The downy, black chick looked lost and alone, stranded in the middle of one of the reservoirs at the Waterworks Reserve.
At first I tried to determine what species it was because I could not see any parents near by. Then I became concerned about its vulnerability. I’m sure it had caught the attention of a goshawk, or even a raven or currawong, who would wait to see of it eventually struggled closer to the bank, where it could be speared and eaten.
I was pleased, however, to discover that my concerns had been misplaced. Within seconds a female coot had popped up from an underwater sortie, with a beak full of fresh and juicy water plants to give her off-spring a feed.
Coots are not usually a species to attract my attention – especially as I hail originally from Britain and the same species is also found there – but this year I have been looking closely at them once again simply because they are new to the Waterworks Reserve.
I wrote earlier this year of Eurasian coots invading the Browns River at Kingston Beachfor the first time and by coincidence I saw coots on the two reservoirs in the Waterworks Reserve within days.
It was early winter and I thought the coots – a party of about six of them – must just be sheltering there between movements from one reedy lake to another at the end of the breeding season. I was surprised, though, to find the coots growing in number and hanging in for the spring, and even more surprised to find a female with a single chick because I had not seen any evidence of courtship displays, or mating and nest building.
Exactly where the nest that produced the chick was situated I could not determine, but there are reedy patches between the reservoirs at the Waterworks, so it could be hidden there.
Coots lay up to 15 eggs in a clutch but they rarely produce this number of offspring. Predators take their toll and the sight of a single chick proved that the birds of prey of the Waterworks had had rich pickings of not just coots but other species this year. The goshawks, ravens and currawongs had already taken a toll on masked lapwing chicks, and black duck ducklings as they usually do at the reserve.
The Eurasian coot, with its sooty-black plumage and gleaming white bill and frontal shield covering its forehead, is a familiar bird across Europe and Asia as well as Australia. It is often seen running across the water’s surface or swimming in huge flocks on large wetlands, but they equally often occur on small ponds. They require submerged aquatic vegetation or mats of floating waterweed, among which they forage, diving below the surface for up to 20 seconds to pluck the stems of emergent shoots.

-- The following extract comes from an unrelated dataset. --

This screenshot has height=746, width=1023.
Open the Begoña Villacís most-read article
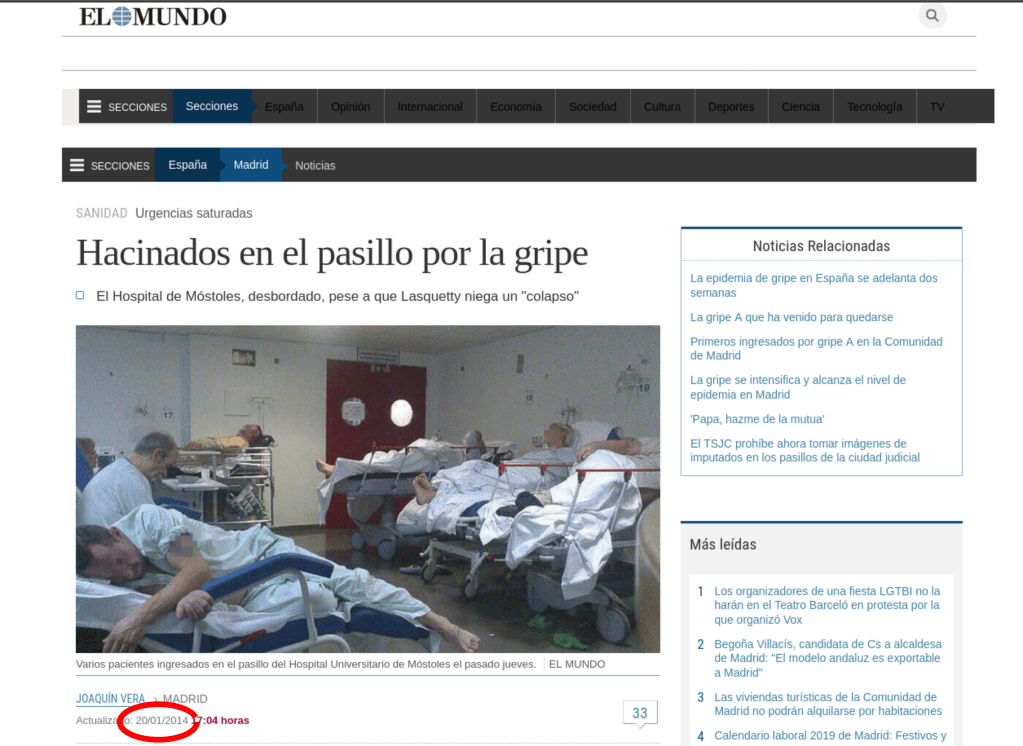tap(827, 658)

The evidence of coot breeding might have been good news for me in my ramblings, and nature-note taking at the Waterworks, but a family who originally wrote to be me about coots arriving at the Browns River have not been so lucky.
A month ago they informed me that the coots there were breeding, writing in an email: “It’s all happening here at Kingston Beach and we are thrilled that ‘our’ coots are nesting. They are very clever little birds as they have chosen a branch of an old pine tree that is still attached to the tree but is resting in the water. As a result it floats up and down on the tide keeping the nest dry. We have been watching the pair busily building the nest and now they are taking turns to sit on it. Fascinating.”
A week later, however, there was bad news. Heavy rain from a storm had swollen the river and the nest so cleverly placed had been washed away.